New government comes closer, but Social Democrats far from united
The leaders of the three parties trying to put together a new government after Prime Minister Vladimir Spidla's resignation last month, met once again on Tuesday, and the outlines of a new government came a step closer. But Mr Spidla's successor at the helm of the Social Democrats, Stanislav Gross, is having to tread a very delicate path, not only with his coalition partners, but also among dissenters within his own party. David Vaughan has been following developments.
"Yes, I think it's likely - all three parties know they have more to lose from early elections, than from sticking together. After yesterday's meeting, Mr Gross said he would probably have a new government ready for a vote of confidence in parliament by the second half of August, but it's already clear that it won't be a carbon copy of the outgoing team of the same three parties."
Will there be any major policy shifts?
"On the key issue of public finance reform, Mr Gross said on Tuesday that the new government will build directly on the work of its predecessor, so we won't see many changes there, but there are signs that there will be a lot of changes at a ministerial level. In fact some ministries might even disappear altogether. The second largest coalition party, the Christian Democrats, are keeping a close eye on Mr Gross, because they're very determined not to lose any of their three posts in the government - including that of foreign minister."
And there seems to be some dissent within Mr Gross's Social Democrats themselves?

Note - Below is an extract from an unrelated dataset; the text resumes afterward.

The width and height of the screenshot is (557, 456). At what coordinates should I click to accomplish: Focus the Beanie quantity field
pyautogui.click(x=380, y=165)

"It's interesting that all three coalition party leaders seem to be unsure of the support of their MPs, which isn't surprising given the record of the outgoing government. They've decided to put a stop to that by insisting that all their deputies in parliament sign a pledge of loyalty. The wording of the pledge is about as vague as you can get: it simply states that they "agree to the formation of a coalition government", but it's quite interesting that some of Mr Gross's own Social Democrat deputies are quite reluctant to sign it, saying that they don't want to sign anything before they know what the government's policy programme is going to be. You have to bear in mind that the Social Democrats are quite deeply divided: Mr Gross is having to deal with the left of the party, which fears that the government might shift to the right, and with loyalists to former Prime Minister Milos Zeman, who strongly disapproves of the way the party has developed since his departure two years ago. So I think we're going to see plenty more horsetrading in the coming days and weeks, with the next phase coming next Tuesday, when the three party leaders meet again after talks within their parties."